◆ WHAT IS ASKED
Format the lines below as a Markdown table with the columns "Row" and "Line", numbering each nonblank line and leaving out blank lines.

◆ DATA RECORDS
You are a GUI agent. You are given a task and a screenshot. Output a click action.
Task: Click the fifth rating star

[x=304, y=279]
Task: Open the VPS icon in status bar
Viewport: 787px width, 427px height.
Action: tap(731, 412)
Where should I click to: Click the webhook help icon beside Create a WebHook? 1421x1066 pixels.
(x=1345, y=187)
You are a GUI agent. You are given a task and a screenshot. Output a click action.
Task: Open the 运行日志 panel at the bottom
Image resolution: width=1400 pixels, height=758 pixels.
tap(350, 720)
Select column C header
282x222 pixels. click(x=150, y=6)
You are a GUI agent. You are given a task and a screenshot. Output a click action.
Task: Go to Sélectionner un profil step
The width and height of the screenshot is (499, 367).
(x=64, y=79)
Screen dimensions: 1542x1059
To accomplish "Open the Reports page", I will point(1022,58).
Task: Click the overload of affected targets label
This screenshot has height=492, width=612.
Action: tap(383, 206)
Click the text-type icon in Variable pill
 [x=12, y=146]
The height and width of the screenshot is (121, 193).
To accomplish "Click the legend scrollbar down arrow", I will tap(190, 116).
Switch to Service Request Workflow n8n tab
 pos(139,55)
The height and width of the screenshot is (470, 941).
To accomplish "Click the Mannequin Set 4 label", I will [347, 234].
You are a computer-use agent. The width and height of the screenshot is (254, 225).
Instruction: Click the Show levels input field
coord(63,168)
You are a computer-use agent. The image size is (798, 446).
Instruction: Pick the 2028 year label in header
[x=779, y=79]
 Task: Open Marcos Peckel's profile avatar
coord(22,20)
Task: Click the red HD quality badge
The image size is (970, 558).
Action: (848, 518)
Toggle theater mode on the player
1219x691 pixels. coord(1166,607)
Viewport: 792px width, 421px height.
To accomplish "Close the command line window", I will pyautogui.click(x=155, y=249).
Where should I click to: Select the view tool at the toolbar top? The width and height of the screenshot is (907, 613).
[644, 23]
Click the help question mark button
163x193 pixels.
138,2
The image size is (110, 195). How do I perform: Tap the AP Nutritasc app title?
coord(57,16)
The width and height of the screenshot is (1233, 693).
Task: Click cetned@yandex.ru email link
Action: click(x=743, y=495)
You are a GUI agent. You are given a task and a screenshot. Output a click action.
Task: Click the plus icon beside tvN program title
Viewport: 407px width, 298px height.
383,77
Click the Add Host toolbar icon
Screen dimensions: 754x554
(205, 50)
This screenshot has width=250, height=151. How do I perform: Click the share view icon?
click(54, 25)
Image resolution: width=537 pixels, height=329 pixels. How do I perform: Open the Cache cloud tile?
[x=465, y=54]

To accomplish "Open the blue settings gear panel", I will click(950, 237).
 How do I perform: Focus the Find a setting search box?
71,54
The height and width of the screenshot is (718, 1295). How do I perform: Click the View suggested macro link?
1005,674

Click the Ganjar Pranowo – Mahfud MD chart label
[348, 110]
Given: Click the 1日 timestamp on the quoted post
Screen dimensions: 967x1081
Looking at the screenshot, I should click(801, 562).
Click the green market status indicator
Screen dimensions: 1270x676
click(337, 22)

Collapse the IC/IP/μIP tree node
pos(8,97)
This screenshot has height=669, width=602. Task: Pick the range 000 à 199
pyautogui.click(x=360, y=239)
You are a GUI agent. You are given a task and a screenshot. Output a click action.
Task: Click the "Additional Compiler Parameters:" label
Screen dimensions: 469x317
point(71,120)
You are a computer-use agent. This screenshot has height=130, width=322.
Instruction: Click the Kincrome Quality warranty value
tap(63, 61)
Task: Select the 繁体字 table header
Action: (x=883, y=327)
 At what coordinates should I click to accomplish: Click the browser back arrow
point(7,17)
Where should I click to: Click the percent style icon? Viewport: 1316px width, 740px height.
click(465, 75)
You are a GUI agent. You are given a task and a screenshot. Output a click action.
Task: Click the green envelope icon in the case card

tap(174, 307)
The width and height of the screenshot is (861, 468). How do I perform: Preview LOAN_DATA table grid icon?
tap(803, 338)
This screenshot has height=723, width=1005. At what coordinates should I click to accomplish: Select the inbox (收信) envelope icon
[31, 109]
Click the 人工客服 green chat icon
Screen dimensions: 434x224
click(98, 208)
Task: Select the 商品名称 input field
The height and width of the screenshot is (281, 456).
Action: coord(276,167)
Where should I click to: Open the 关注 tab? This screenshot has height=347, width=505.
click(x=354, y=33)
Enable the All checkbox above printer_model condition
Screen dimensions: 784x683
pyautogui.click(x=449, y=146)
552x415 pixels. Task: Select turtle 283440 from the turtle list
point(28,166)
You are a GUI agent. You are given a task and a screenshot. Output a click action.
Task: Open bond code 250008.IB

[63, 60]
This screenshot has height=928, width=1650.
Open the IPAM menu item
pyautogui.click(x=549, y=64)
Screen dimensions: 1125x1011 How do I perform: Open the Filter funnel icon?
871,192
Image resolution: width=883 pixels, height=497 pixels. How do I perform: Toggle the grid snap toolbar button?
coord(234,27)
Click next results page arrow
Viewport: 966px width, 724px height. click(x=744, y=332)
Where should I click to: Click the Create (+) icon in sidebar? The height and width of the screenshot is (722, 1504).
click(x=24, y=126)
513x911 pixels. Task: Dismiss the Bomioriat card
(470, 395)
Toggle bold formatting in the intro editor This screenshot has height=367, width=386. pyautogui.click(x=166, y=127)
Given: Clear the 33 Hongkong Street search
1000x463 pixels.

◆ CORRECT RESPONSE
| Row | Line |
|---|---|
| 1 | You are a GUI agent. You are given a task and a screenshot. Output a click action. |
| 2 | Task: Click the fifth rating star |
| 3 | [x=304, y=279] |
| 4 | Task: Open the VPS icon in status bar |
| 5 | Viewport: 787px width, 427px height. |
| 6 | Action: tap(731, 412) |
| 7 | Where should I click to: Click the webhook help icon beside Create a WebHook? 1421x1066 pixels. |
| 8 | (x=1345, y=187) |
| 9 | You are a GUI agent. You are given a task and a screenshot. Output a click action. |
| 10 | Task: Open the 运行日志 panel at the bottom |
| 11 | Image resolution: width=1400 pixels, height=758 pixels. |
| 12 | tap(350, 720) |
| 13 | Select column C header |
| 14 | 282x222 pixels. click(x=150, y=6) |
| 15 | You are a GUI agent. You are given a task and a screenshot. Output a click action. |
| 16 | Task: Go to Sélectionner un profil step |
| 17 | The width and height of the screenshot is (499, 367). |
| 18 | (x=64, y=79) |
| 19 | Screen dimensions: 1542x1059 |
| 20 | To accomplish "Open the Reports page", I will point(1022,58). |
| 21 | Task: Click the overload of affected targets label |
| 22 | This screenshot has height=492, width=612. |
| 23 | Action: tap(383, 206) |
| 24 | Click the text-type icon in Variable pill |
| 25 |  [x=12, y=146] |
| 26 | The height and width of the screenshot is (121, 193). |
| 27 | To accomplish "Click the legend scrollbar down arrow", I will tap(190, 116). |
| 28 | Switch to Service Request Workflow n8n tab |
| 29 |  pos(139,55) |
| 30 | The height and width of the screenshot is (470, 941). |
| 31 | To accomplish "Click the Mannequin Set 4 label", I will [347, 234]. |
| 32 | You are a computer-use agent. The width and height of the screenshot is (254, 225). |
| 33 | Instruction: Click the Show levels input field |
| 34 | coord(63,168) |
| 35 | You are a computer-use agent. The image size is (798, 446). |
| 36 | Instruction: Pick the 2028 year label in header |
| 37 | [x=779, y=79] |
| 38 |  Task: Open Marcos Peckel's profile avatar |
| 39 | coord(22,20) |
| 40 | Task: Click the red HD quality badge |
| 41 | The image size is (970, 558). |
| 42 | Action: (848, 518) |
| 43 | Toggle theater mode on the player |
| 44 | 1219x691 pixels. coord(1166,607) |
| 45 | Viewport: 792px width, 421px height. |
| 46 | To accomplish "Close the command line window", I will pyautogui.click(x=155, y=249). |
| 47 | Where should I click to: Select the view tool at the toolbar top? The width and height of the screenshot is (907, 613). |
| 48 | [644, 23] |
| 49 | Click the help question mark button |
| 50 | 163x193 pixels. |
| 51 | 138,2 |
| 52 | The image size is (110, 195). How do I perform: Tap the AP Nutritasc app title? |
| 53 | coord(57,16) |
| 54 | The width and height of the screenshot is (1233, 693). |
| 55 | Task: Click cetned@yandex.ru email link |
| 56 | Action: click(x=743, y=495) |
| 57 | You are a GUI agent. You are given a task and a screenshot. Output a click action. |
| 58 | Task: Click the plus icon beside tvN program title |
| 59 | Viewport: 407px width, 298px height. |
| 60 | 383,77 |
| 61 | Click the Add Host toolbar icon |
| 62 | Screen dimensions: 754x554 |
| 63 | (205, 50) |
| 64 | This screenshot has width=250, height=151. How do I perform: Click the share view icon? |
| 65 | click(54, 25) |
| 66 | Image resolution: width=537 pixels, height=329 pixels. How do I perform: Open the Cache cloud tile? |
| 67 | [x=465, y=54] |
| 68 | To accomplish "Open the blue settings gear panel", I will click(950, 237). |
| 69 |  How do I perform: Focus the Find a setting search box? |
| 70 | 71,54 |
| 71 | The height and width of the screenshot is (718, 1295). How do I perform: Click the View suggested macro link? |
| 72 | 1005,674 |
| 73 | Click the Ganjar Pranowo – Mahfud MD chart label |
| 74 | [348, 110] |
| 75 | Given: Click the 1日 timestamp on the quoted post |
| 76 | Screen dimensions: 967x1081 |
| 77 | Looking at the screenshot, I should click(801, 562). |
| 78 | Click the green market status indicator |
| 79 | Screen dimensions: 1270x676 |
| 80 | click(337, 22) |
| 81 | Collapse the IC/IP/μIP tree node |
| 82 | pos(8,97) |
| 83 | This screenshot has height=669, width=602. Task: Pick the range 000 à 199 |
| 84 | pyautogui.click(x=360, y=239) |
| 85 | You are a GUI agent. You are given a task and a screenshot. Output a click action. |
| 86 | Task: Click the "Additional Compiler Parameters:" label |
| 87 | Screen dimensions: 469x317 |
| 88 | point(71,120) |
| 89 | You are a computer-use agent. This screenshot has height=130, width=322. |
| 90 | Instruction: Click the Kincrome Quality warranty value |
| 91 | tap(63, 61) |
| 92 | Task: Select the 繁体字 table header |
| 93 | Action: (x=883, y=327) |
| 94 |  At what coordinates should I click to accomplish: Click the browser back arrow |
| 95 | point(7,17) |
| 96 | Where should I click to: Click the percent style icon? Viewport: 1316px width, 740px height. |
| 97 | click(465, 75) |
| 98 | You are a GUI agent. You are given a task and a screenshot. Output a click action. |
| 99 | Task: Click the green envelope icon in the case card |
| 100 | tap(174, 307) |
| 101 | The width and height of the screenshot is (861, 468). How do I perform: Preview LOAN_DATA table grid icon? |
| 102 | tap(803, 338) |
| 103 | This screenshot has height=723, width=1005. At what coordinates should I click to accomplish: Select the inbox (收信) envelope icon |
| 104 | [31, 109] |
| 105 | Click the 人工客服 green chat icon |
| 106 | Screen dimensions: 434x224 |
| 107 | click(98, 208) |
| 108 | Task: Select the 商品名称 input field |
| 109 | The height and width of the screenshot is (281, 456). |
| 110 | Action: coord(276,167) |
| 111 | Where should I click to: Open the 关注 tab? This screenshot has height=347, width=505. |
| 112 | click(x=354, y=33) |
| 113 | Enable the All checkbox above printer_model condition |
| 114 | Screen dimensions: 784x683 |
| 115 | pyautogui.click(x=449, y=146) |
| 116 | 552x415 pixels. Task: Select turtle 283440 from the turtle list |
| 117 | point(28,166) |
| 118 | You are a GUI agent. You are given a task and a screenshot. Output a click action. |
| 119 | Task: Open bond code 250008.IB |
| 120 | [63, 60] |
| 121 | This screenshot has height=928, width=1650. |
| 122 | Open the IPAM menu item |
| 123 | pyautogui.click(x=549, y=64) |
| 124 | Screen dimensions: 1125x1011 How do I perform: Open the Filter funnel icon? |
| 125 | 871,192 |
| 126 | Image resolution: width=883 pixels, height=497 pixels. How do I perform: Toggle the grid snap toolbar button? |
| 127 | coord(234,27) |
| 128 | Click next results page arrow |
| 129 | Viewport: 966px width, 724px height. click(x=744, y=332) |
| 130 | Where should I click to: Click the Create (+) icon in sidebar? The height and width of the screenshot is (722, 1504). |
| 131 | click(x=24, y=126) |
| 132 | 513x911 pixels. Task: Dismiss the Bomioriat card |
| 133 | (470, 395) |
| 134 | Toggle bold formatting in the intro editor This screenshot has height=367, width=386. pyautogui.click(x=166, y=127) |
| 135 | Given: Clear the 33 Hongkong Street search |
| 136 | 1000x463 pixels. |